[Dataset entries]
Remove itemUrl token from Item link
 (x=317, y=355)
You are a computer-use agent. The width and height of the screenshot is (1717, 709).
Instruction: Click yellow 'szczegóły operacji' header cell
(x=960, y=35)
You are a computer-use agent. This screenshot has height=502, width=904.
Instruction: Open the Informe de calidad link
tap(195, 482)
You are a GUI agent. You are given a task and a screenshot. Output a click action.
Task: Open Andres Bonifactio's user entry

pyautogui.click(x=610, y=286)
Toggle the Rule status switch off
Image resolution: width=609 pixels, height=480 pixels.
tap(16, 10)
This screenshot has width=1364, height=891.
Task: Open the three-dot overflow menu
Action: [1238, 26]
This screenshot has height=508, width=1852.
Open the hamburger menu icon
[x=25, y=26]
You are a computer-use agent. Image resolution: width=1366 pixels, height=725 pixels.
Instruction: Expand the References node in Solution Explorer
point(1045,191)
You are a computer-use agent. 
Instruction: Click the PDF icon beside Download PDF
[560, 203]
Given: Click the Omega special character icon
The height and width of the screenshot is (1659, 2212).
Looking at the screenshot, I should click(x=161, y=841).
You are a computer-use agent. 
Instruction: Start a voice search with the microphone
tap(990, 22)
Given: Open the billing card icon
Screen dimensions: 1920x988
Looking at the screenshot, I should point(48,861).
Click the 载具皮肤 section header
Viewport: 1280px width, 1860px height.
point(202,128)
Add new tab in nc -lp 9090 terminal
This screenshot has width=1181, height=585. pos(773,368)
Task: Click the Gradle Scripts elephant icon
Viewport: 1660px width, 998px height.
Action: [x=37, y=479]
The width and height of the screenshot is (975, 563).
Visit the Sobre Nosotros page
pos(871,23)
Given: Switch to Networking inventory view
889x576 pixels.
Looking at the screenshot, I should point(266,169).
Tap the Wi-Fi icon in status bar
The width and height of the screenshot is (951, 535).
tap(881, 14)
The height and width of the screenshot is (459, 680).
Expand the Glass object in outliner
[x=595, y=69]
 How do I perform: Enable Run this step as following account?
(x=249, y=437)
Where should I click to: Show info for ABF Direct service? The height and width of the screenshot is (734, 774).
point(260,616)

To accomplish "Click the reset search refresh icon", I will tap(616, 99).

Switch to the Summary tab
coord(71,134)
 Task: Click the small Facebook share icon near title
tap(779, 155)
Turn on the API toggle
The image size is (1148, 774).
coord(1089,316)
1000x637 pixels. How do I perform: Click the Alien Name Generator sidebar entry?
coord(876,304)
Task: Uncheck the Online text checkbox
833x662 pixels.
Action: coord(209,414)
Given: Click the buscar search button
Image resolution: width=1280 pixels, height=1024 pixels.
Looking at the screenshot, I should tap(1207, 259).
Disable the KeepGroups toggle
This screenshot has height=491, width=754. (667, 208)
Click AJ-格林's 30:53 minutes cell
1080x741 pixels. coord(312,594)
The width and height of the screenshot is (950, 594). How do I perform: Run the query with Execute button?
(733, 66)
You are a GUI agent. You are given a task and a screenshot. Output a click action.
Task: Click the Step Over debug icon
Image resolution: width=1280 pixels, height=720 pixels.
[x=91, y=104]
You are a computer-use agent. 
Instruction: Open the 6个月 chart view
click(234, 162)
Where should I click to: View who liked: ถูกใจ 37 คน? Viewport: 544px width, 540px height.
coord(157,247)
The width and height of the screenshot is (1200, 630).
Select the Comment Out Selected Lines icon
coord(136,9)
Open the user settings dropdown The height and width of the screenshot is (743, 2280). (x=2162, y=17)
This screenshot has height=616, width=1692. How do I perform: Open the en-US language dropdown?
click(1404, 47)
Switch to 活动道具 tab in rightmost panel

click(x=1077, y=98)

# [Exercise directions]
Only an exact transcription of all the entries will do.

# [Task solution]
Remove itemUrl token from Item link
 (x=317, y=355)
You are a computer-use agent. The width and height of the screenshot is (1717, 709).
Instruction: Click yellow 'szczegóły operacji' header cell
(x=960, y=35)
You are a computer-use agent. This screenshot has height=502, width=904.
Instruction: Open the Informe de calidad link
tap(195, 482)
You are a GUI agent. You are given a task and a screenshot. Output a click action.
Task: Open Andres Bonifactio's user entry

pyautogui.click(x=610, y=286)
Toggle the Rule status switch off
Image resolution: width=609 pixels, height=480 pixels.
tap(16, 10)
This screenshot has width=1364, height=891.
Task: Open the three-dot overflow menu
Action: [1238, 26]
This screenshot has height=508, width=1852.
Open the hamburger menu icon
[x=25, y=26]
You are a computer-use agent. Image resolution: width=1366 pixels, height=725 pixels.
Instruction: Expand the References node in Solution Explorer
point(1045,191)
You are a computer-use agent. 
Instruction: Click the PDF icon beside Download PDF
[560, 203]
Given: Click the Omega special character icon
The height and width of the screenshot is (1659, 2212).
Looking at the screenshot, I should click(x=161, y=841).
You are a computer-use agent. 
Instruction: Start a voice search with the microphone
tap(990, 22)
Given: Open the billing card icon
Screen dimensions: 1920x988
Looking at the screenshot, I should point(48,861).
Click the 载具皮肤 section header
Viewport: 1280px width, 1860px height.
point(202,128)
Add new tab in nc -lp 9090 terminal
This screenshot has width=1181, height=585. pos(773,368)
Task: Click the Gradle Scripts elephant icon
Viewport: 1660px width, 998px height.
Action: [x=37, y=479]
The width and height of the screenshot is (975, 563).
Visit the Sobre Nosotros page
pos(871,23)
Given: Switch to Networking inventory view
889x576 pixels.
Looking at the screenshot, I should point(266,169).
Tap the Wi-Fi icon in status bar
The width and height of the screenshot is (951, 535).
tap(881, 14)
The height and width of the screenshot is (459, 680).
Expand the Glass object in outliner
[x=595, y=69]
 How do I perform: Enable Run this step as following account?
(x=249, y=437)
Where should I click to: Show info for ABF Direct service? The height and width of the screenshot is (734, 774).
point(260,616)

To accomplish "Click the reset search refresh icon", I will tap(616, 99).

Switch to the Summary tab
coord(71,134)
 Task: Click the small Facebook share icon near title
tap(779, 155)
Turn on the API toggle
The image size is (1148, 774).
coord(1089,316)
1000x637 pixels. How do I perform: Click the Alien Name Generator sidebar entry?
coord(876,304)
Task: Uncheck the Online text checkbox
833x662 pixels.
Action: coord(209,414)
Given: Click the buscar search button
Image resolution: width=1280 pixels, height=1024 pixels.
Looking at the screenshot, I should tap(1207, 259).
Disable the KeepGroups toggle
This screenshot has height=491, width=754. (667, 208)
Click AJ-格林's 30:53 minutes cell
1080x741 pixels. coord(312,594)
The width and height of the screenshot is (950, 594). How do I perform: Run the query with Execute button?
(733, 66)
You are a GUI agent. You are given a task and a screenshot. Output a click action.
Task: Click the Step Over debug icon
Image resolution: width=1280 pixels, height=720 pixels.
[x=91, y=104]
You are a computer-use agent. 
Instruction: Open the 6个月 chart view
click(234, 162)
Where should I click to: View who liked: ถูกใจ 37 คน? Viewport: 544px width, 540px height.
coord(157,247)
The width and height of the screenshot is (1200, 630).
Select the Comment Out Selected Lines icon
coord(136,9)
Open the user settings dropdown The height and width of the screenshot is (743, 2280). (x=2162, y=17)
This screenshot has height=616, width=1692. How do I perform: Open the en-US language dropdown?
click(1404, 47)
Switch to 活动道具 tab in rightmost panel

click(x=1077, y=98)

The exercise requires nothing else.